Cette vigilance constante façonne la culture du risque au Japon, où l’on ne sous-estime jamais la puissance destructrice d’un tsunami, même avec des vagues d’apparence modérée.
Conseils pratiques / À retenir
- Rejoindre sans délai un point haut ou un bâtiment d’évacuation en cas d’alerte tsunami.
- Attendre la levée officielle de l’alerte avant tout retour en zone côtière, car des vagues secondaires peuvent suivre la première.
- Se méfier des courants puissants et des vagues, même inférieures à 1 mètre : elles peuvent être mortelles.
- Garder à portée de main un kit d’urgence : radio à piles, vivres, eau, papiers importants.
- Intégrer les consignes d’évacuation dans sa routine familiale (lieux de regroupement, signal de départ).

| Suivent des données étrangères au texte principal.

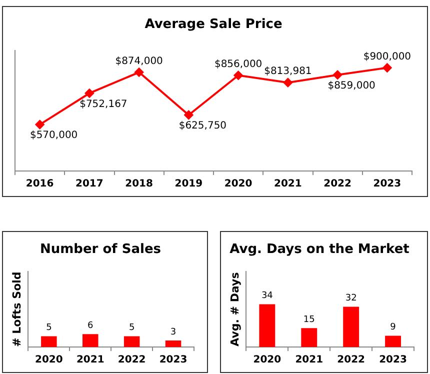 This screenshot has width=430, height=374. I want to click on y-axis-title: Avg. # Days, so click(235, 309).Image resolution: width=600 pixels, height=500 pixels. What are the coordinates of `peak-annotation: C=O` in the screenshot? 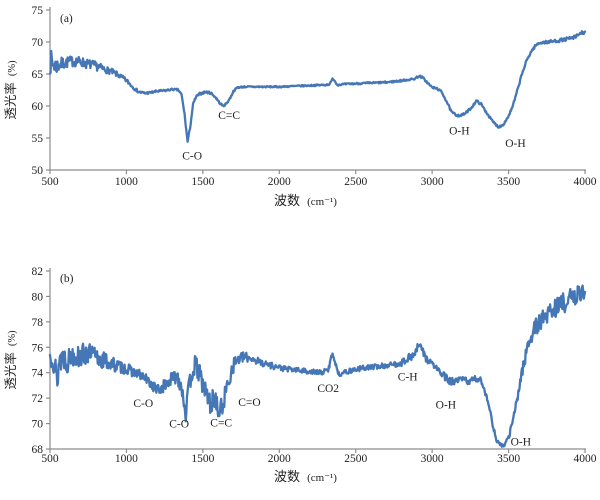 It's located at (249, 403). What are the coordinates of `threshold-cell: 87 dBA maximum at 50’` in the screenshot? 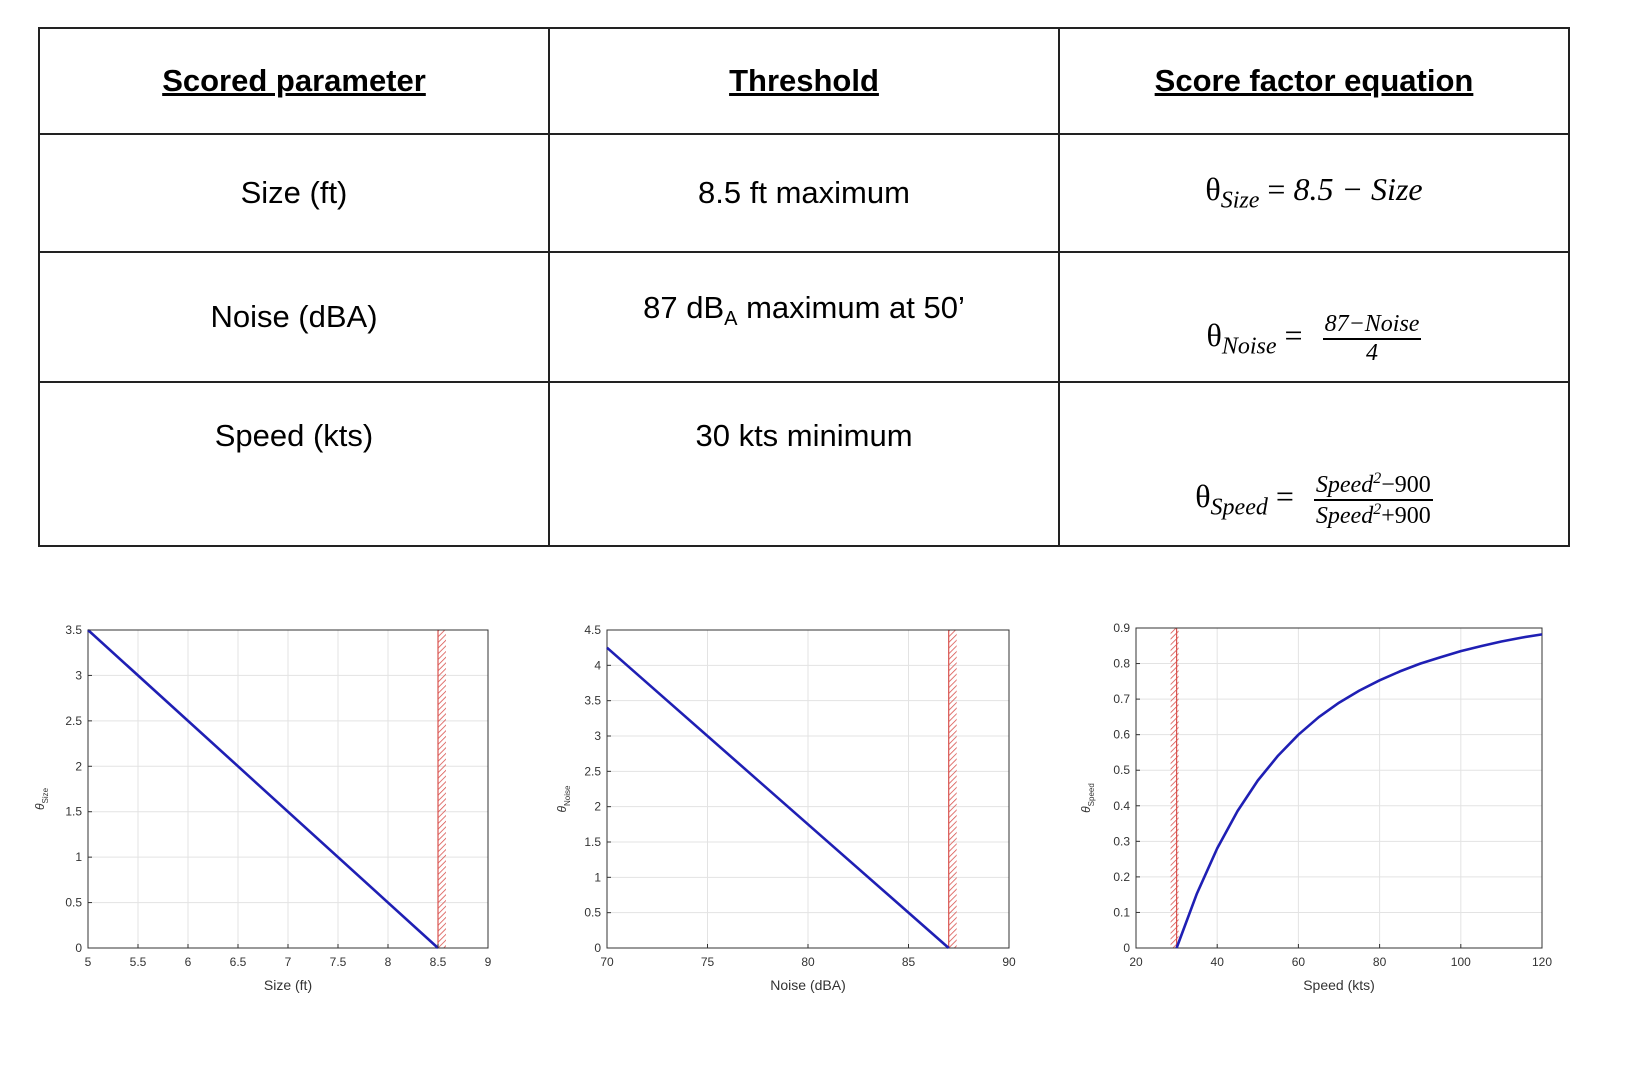 It's located at (804, 317).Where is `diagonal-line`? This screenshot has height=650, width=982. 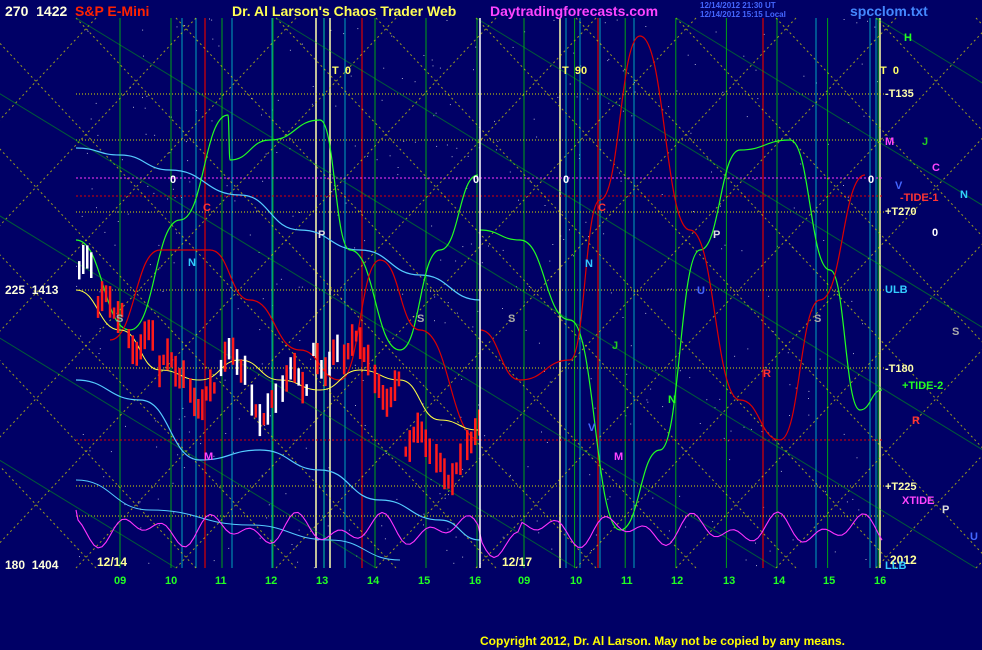
diagonal-line is located at coordinates (148, 174).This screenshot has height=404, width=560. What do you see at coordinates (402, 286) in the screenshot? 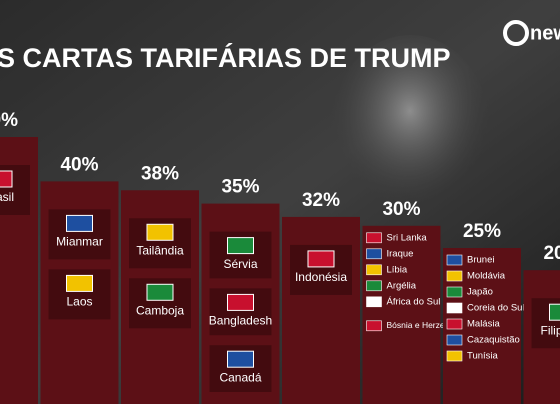
I see `country-name: Argélia` at bounding box center [402, 286].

FAQ - Questions fréquentes
L'alerte au tsunami a été déclenchée immédiatement après le séisme de magnitude 7,4 au large d'Iwate en raison des risques de vagues pouvant atteindre jusqu'à 3 mètres. Ces vagues sont liées à la secousse sismique sous-marine qui peut provoquer des déplacements d'eau importants, justifiant la vigilance renforcée et les consignes d'évacuation pour protéger les populations côtières.
Les autorités ont rapidement ordonné des évacuations immédiates des zones littorales d'Iwate et du centre d'Hokkaido sous vigilance rouge. Elles ont déclenché une alerte tsunami, diffusé les consignes de sécurité en continu via les médias comme NHK, et mobilisé la population pour rejoindre des points hauts afin d'éviter tout risque lié aux vagues et courants violents.
Ce séisme intense de magnitude 7,4 s'explique par la position du Japon à la jonction de quatre grandes plaques tectoniques sur la ceinture de feu du Pacifique. La région sous-marine, notamment la fosse de Nankai, favorise les phénomènes de subduction où la plaque de la mer des Philippines glisse sous la plaque japonaise, accumulant l'énergie à l'origine de ces secousses fréquentes.
En cas d'alerte tsunami, il est conseillé de rejoindre sans délai un terrain surélevé ou un bâtiment d'évacuation, d'attendre la levée officielle de l'alerte avant de revenir en zone côtière, de se méfier des vagues et courants même sous un mètre car ils restent dangereux, de garder un kit d'urgence à portée de main, et d'intégrer les consignes d'évacuation dans la routine familiale.
Le Japon garde en mémoire le traumatisme du tsunami de mars 2011, qui a causé environ 18 500 décès. Les scénarios officiels anticipent qu'un séisme majeur dans la fosse de Nankai pourrait provoquer jusqu'à 298 000 morts et des dégâts estimés à 2 000 milliards de dollars, soulignant la gravité des risques naturels et l'importance de la vigilance constante dans le pays.